Corporate must brace up

Kathmandu, September 8:

Despite Nepal having already become a member of the World Trade Organisation (WTO), the private sector here does not seem capable enough to compete in the global market, as the industry’s present cost of capital is high. Private sector players, who continuously urge the government to make the private sector more competitive are themselves not serious enough in improving corporate culture, opined experts today.

Experts at a programme on ‘non-agricultural market access’ organised by the Confederation of Nepalese Industries (CNI) stressed that at the forthcoming WTO meeting in Hong Kong, a least developed country like Nepal has to be sufficiently prepared to negotiate tariff reduction, preferential treatment and non-tariff barriers. Narendra Basnyat, acting president of CNI, said that the time has come to make our Nepali corporate sector more competitive to utilise the global markets, for which we need to improve our capacity for producing high-quality products.

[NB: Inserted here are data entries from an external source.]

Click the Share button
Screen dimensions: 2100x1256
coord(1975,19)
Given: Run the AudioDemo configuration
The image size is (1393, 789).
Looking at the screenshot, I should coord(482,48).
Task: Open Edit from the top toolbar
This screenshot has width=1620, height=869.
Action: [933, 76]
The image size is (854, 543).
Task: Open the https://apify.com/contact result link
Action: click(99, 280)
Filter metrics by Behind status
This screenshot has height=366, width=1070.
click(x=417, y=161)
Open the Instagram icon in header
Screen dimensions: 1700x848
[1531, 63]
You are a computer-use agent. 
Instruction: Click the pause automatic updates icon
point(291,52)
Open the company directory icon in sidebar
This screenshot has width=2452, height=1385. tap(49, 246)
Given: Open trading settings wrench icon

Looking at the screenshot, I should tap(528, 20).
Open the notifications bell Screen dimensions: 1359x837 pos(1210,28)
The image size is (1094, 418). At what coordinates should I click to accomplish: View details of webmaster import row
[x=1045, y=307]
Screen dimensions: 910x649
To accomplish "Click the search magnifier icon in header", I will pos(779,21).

Basnyat said that unless the private sector is able to generate market-oriented, high-quality and cost-effective goods and services, neither would it not be in a position to cope with the emerging market challenges in the domestic front nor will it be able to access global markets.

Basnyat stressed upon the need for forward-looking fiscal and monetary policies to reflect global changes. He also urged the government to allow the Nepali corporate sector to make investments abroad in order to acquire the necessary expertise and resources to become more competitive.

According to him, the cost of electricity for industrial use is one of the highest in Asia which needs to be corrected and reduced to a workable level. Sri Ram Pandey, assistant resident representative of UNDP, said that Nepal has to fight for tariff reduction, flexible rules and regulations, identification of non-tariff barriers with developed nations while attending the forthcoming WTO meeting.

Pandey opined that private sector has to play a crucial role and identify problems to be competitive in the contest of post-WTO membership. What support is needed from international community needs to be worked out by the private sector itself, said Pandey. Navin Dahal, executive director of SAWTEE, presented a paper on non-agricultural market access negotiations in the WTO: Nepalese perspective. While presenting the paper, Dahal said that tariff rates on non-agricultural goods are much higher in developing countries as compared to developed countries. Therefore, he added, the affect of tariff reduction will be much more severe on developing countries than the developed countries. Dahal said that LDCs need to substantially increase their tariff binding coverage. Support for LDCs for low tariff bindings are needed along with effective technical assistance from developed and developing members to enhance institutional and human resources to implement WTO agreements, said Dahal.